- Born: Clara Edith Work September 16, 1880 Venice Township, Seneca County, Ohio
- Died: May 17, 1917 (aged 36) USS Mongolia, Atlantic Ocean
- Burial place: Venice Township, Seneca County, Ohio
- Spouse: Wayland D. Ayres (1903–06)
- Parents: James Clarkson Work (father); Mary Jane Work (nee Smith) (mother);

= Clara Ayres =

American nurse

Clara Ayres (September 16, 1880 – May 17, 1917) was an American nurse who joined the United States Army during the First World War. Ayres and Helen Burnett Wood were the first two women to be killed while serving in the United States military, following an explosion on USS Mongolia on May 17, 1917.

==Career==
Clara Edith Work (later Ayres) was born on September 16, 1880, in Venice Township, Seneca County, Ohio. She was the eldest of three children of James and Mary Work. She was brought up in Attica within the Township. On September 30, 1903, she married grocery store owner Wayland D. Ayres, who died three years later from tetanus from a workplace injury. She attempted to run the store herself, but was eventually employed as a clerk at a dry foods store nearby.

In 1910, she traveled to Chicago to study nursing at the school there. She graduated in 1913 and worked until 1917 as an instructor at the Cook County Hospital. That year she responded to the American Red Cross appeal for trained nurses for the First World War. She was accepted, and was transferred on board the USS Mongolia to travel to France. While sailing the crew underwent a firing practice. The medical staff being transferred watched from near one of the guns, when it exploded, killing Ayres and a fellow nurse Helen Burnett Wood.

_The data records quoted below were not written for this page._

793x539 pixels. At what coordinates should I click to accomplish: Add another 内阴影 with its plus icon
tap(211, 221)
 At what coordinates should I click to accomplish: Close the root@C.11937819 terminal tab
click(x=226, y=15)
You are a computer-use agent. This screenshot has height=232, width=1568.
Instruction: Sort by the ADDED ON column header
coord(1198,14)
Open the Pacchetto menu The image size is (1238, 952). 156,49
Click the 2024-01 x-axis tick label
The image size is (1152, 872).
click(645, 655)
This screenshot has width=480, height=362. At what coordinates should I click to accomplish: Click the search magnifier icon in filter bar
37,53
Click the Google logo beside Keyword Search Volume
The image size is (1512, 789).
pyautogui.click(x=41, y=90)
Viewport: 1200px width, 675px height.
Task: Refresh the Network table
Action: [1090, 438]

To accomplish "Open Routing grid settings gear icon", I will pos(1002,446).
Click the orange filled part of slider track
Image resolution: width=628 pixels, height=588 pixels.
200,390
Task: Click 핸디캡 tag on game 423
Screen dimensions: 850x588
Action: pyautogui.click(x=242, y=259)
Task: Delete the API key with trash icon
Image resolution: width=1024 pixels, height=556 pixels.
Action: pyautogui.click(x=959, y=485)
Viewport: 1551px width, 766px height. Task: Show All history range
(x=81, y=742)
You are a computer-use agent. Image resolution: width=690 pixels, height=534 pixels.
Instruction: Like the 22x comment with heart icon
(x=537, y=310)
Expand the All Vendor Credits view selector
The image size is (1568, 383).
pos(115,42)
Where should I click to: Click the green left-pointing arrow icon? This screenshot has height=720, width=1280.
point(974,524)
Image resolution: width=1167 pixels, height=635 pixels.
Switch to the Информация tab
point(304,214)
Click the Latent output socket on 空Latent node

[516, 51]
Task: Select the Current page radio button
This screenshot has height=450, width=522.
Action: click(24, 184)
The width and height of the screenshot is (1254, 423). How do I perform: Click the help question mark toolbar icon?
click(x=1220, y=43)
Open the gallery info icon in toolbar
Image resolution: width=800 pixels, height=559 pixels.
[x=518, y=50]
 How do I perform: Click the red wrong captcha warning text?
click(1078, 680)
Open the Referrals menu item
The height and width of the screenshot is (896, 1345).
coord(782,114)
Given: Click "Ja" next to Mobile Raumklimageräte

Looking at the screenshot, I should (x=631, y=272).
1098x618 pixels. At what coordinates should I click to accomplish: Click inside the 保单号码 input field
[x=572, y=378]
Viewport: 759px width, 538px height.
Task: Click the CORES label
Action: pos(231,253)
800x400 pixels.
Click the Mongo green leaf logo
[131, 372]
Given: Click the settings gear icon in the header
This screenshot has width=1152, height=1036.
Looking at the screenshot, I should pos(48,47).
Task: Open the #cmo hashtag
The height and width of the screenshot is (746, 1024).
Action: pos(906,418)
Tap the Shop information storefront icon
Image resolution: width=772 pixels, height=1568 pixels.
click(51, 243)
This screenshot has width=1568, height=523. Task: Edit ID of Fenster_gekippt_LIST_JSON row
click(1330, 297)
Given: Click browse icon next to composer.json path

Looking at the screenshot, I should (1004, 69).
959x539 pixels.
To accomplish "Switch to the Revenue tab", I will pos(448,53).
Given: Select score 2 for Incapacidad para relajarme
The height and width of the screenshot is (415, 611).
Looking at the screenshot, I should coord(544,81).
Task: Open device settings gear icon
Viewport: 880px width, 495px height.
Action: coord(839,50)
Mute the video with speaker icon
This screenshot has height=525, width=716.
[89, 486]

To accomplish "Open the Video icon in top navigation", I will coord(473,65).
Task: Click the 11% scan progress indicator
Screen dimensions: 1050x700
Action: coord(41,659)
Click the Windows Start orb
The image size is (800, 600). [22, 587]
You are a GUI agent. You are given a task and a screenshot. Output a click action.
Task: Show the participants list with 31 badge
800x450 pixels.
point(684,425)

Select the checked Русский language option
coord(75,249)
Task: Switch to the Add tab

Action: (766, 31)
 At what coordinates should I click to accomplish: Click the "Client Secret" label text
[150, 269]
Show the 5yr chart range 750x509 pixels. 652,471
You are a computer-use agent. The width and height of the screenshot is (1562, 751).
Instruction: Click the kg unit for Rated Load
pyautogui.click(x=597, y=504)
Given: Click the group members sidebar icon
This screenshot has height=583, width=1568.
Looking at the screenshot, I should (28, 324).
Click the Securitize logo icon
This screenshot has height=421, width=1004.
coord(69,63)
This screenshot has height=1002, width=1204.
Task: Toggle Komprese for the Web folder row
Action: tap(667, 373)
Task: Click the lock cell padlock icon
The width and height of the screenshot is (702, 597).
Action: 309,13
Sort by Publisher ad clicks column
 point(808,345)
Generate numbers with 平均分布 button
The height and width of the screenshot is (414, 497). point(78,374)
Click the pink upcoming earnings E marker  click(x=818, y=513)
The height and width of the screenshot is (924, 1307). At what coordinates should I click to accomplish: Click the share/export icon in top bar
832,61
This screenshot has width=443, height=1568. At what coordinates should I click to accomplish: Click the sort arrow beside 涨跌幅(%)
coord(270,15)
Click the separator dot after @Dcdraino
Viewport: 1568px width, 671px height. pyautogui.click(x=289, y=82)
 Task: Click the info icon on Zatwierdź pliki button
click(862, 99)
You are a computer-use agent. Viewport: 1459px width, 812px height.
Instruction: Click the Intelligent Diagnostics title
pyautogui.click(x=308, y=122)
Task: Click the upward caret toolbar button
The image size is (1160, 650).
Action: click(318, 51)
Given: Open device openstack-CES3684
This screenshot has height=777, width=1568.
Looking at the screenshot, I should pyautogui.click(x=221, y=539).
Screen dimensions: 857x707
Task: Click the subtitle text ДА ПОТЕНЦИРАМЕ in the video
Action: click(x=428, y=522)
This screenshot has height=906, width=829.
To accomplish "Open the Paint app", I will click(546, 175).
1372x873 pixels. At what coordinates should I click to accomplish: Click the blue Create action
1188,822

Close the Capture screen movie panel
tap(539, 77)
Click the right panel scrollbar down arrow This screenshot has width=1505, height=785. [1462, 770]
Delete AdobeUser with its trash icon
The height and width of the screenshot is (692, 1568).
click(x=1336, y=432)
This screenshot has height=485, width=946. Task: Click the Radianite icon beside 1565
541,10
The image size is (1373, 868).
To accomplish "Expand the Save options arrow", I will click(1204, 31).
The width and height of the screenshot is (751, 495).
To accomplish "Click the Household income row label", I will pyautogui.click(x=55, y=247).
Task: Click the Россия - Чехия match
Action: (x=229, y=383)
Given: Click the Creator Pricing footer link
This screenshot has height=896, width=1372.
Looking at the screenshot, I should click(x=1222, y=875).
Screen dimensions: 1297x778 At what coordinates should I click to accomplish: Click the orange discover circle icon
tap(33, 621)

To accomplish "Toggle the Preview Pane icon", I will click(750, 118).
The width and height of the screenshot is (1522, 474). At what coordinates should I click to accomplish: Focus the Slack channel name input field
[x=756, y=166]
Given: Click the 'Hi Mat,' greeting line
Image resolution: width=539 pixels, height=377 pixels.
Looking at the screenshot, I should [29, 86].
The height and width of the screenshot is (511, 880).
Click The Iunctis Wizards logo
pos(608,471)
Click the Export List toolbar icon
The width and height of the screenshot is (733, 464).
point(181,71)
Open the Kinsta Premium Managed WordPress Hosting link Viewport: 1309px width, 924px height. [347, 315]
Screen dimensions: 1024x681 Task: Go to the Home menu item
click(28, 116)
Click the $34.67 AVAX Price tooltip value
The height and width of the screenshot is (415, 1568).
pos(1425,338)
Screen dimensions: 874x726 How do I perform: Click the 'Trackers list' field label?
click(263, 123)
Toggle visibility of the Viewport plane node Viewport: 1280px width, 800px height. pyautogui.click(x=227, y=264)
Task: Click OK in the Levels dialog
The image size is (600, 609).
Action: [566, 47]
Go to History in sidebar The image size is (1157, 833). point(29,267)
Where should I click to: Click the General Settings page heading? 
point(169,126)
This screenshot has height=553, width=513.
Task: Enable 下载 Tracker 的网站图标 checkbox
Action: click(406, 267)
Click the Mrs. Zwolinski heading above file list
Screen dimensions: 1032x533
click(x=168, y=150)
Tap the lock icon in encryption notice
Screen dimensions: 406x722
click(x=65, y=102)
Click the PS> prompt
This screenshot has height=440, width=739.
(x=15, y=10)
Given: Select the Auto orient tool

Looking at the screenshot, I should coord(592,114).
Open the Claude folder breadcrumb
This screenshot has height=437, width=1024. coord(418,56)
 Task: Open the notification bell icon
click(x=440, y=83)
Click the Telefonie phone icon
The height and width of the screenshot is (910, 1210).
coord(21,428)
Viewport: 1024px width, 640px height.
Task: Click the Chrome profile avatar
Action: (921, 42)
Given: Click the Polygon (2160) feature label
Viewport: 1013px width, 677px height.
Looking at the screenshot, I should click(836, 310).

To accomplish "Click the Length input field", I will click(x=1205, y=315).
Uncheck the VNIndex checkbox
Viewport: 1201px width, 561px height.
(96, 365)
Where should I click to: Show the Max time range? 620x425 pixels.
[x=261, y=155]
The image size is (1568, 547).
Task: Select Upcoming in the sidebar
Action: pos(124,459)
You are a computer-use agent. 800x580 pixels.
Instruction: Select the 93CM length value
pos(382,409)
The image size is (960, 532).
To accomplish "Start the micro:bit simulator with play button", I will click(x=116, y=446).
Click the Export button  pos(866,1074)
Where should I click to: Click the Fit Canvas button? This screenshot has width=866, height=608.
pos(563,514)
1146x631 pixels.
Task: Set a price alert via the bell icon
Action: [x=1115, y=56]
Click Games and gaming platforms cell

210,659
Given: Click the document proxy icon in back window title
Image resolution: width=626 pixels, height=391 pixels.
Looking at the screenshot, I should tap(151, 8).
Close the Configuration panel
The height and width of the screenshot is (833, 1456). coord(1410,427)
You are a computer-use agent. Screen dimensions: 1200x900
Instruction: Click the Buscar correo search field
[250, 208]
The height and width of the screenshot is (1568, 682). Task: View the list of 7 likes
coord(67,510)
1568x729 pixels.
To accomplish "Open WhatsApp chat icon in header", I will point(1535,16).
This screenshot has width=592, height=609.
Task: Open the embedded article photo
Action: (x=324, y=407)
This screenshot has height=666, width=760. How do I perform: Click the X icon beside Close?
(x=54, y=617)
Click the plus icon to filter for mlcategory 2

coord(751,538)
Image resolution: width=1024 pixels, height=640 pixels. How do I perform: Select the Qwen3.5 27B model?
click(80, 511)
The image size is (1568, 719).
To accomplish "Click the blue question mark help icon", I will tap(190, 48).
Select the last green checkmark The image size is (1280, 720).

The ship returned their bodies to New York City. The two were the first women to be killed while serving in the United States military. Following a service by the Red Cross on May 23, Ayres' body was taken back to Ohio where she was buried with military honors on May 26. A bronze plaque honoring her was placed at the Chicago Training School for Nurses. The deaths made national news, and the United States Navy was accused in the United States Congress of covering up how the women were killed. A historical marker was placed near her grave in 2017.